__Exercise goal__. Look through the entries below and report how many lines hold the string "icon". Only the number is wanted.

Segment Start: Dataset records

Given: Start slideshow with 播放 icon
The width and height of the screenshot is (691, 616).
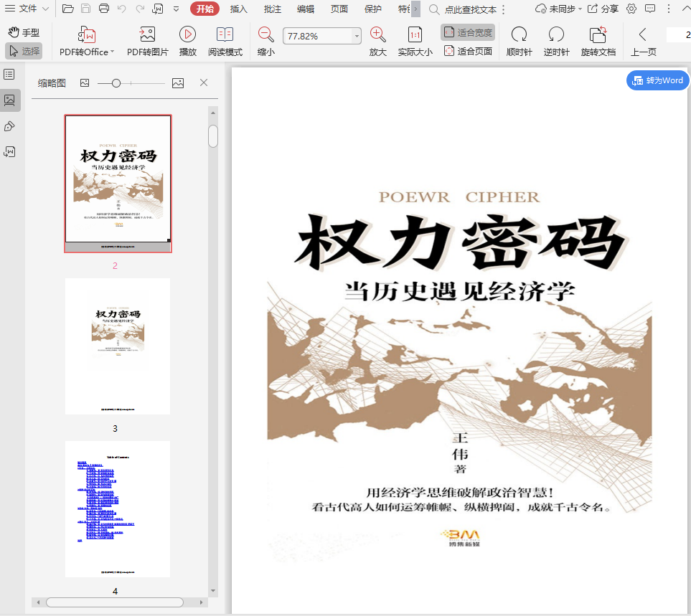Looking at the screenshot, I should (x=187, y=34).
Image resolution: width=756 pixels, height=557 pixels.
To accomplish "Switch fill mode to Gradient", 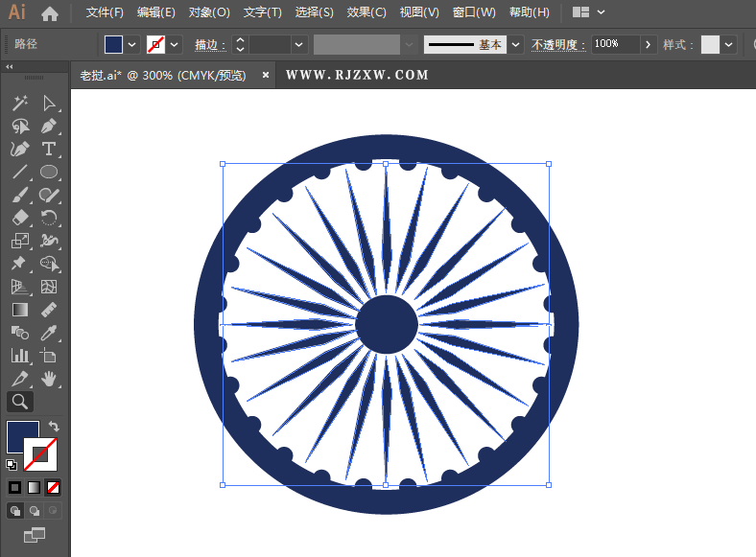I will click(x=34, y=487).
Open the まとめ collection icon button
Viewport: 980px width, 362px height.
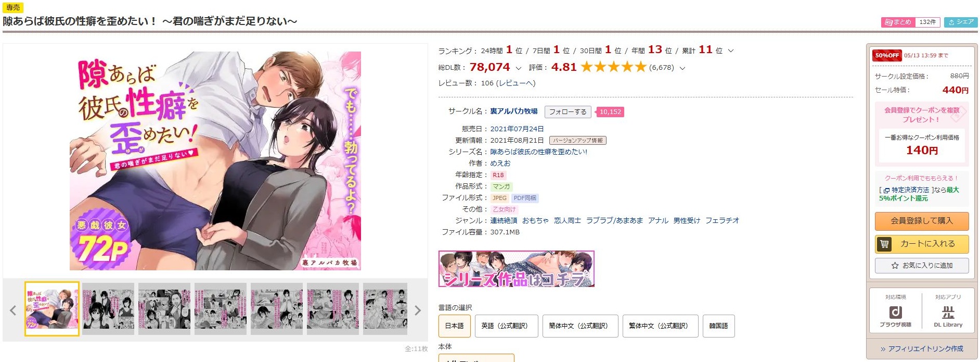898,22
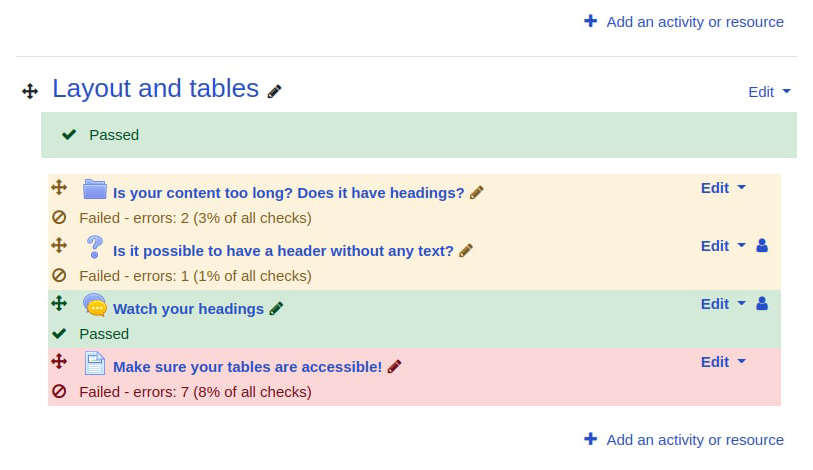
Task: Open Is it possible to have a header link
Action: (x=283, y=251)
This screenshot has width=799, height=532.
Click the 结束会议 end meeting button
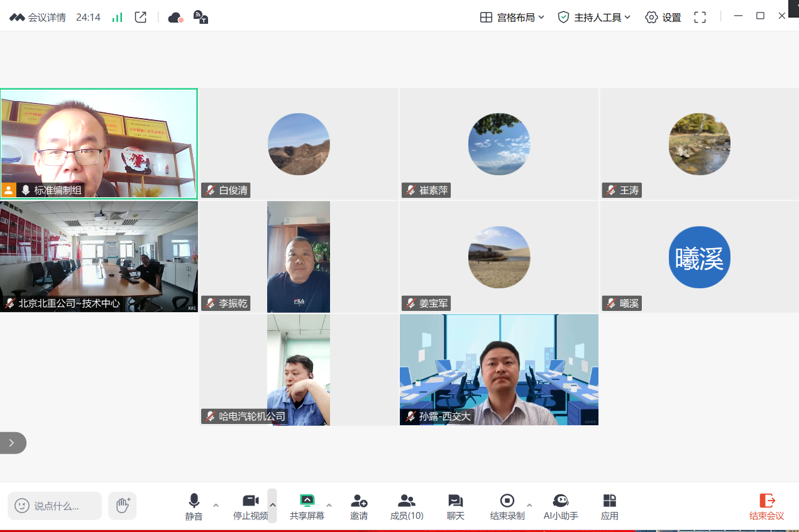[x=766, y=507]
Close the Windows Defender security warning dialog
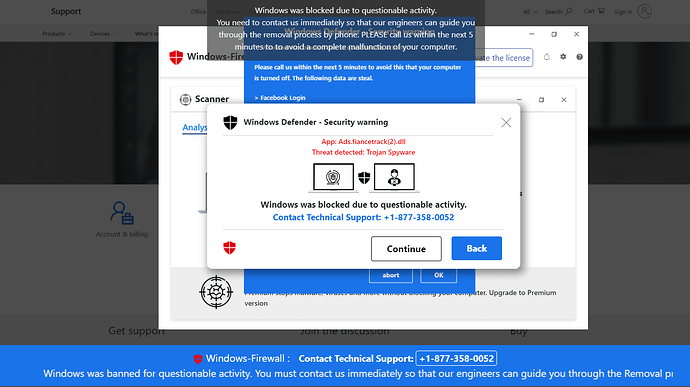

Segment End: Dataset records

__Exercise response__. 2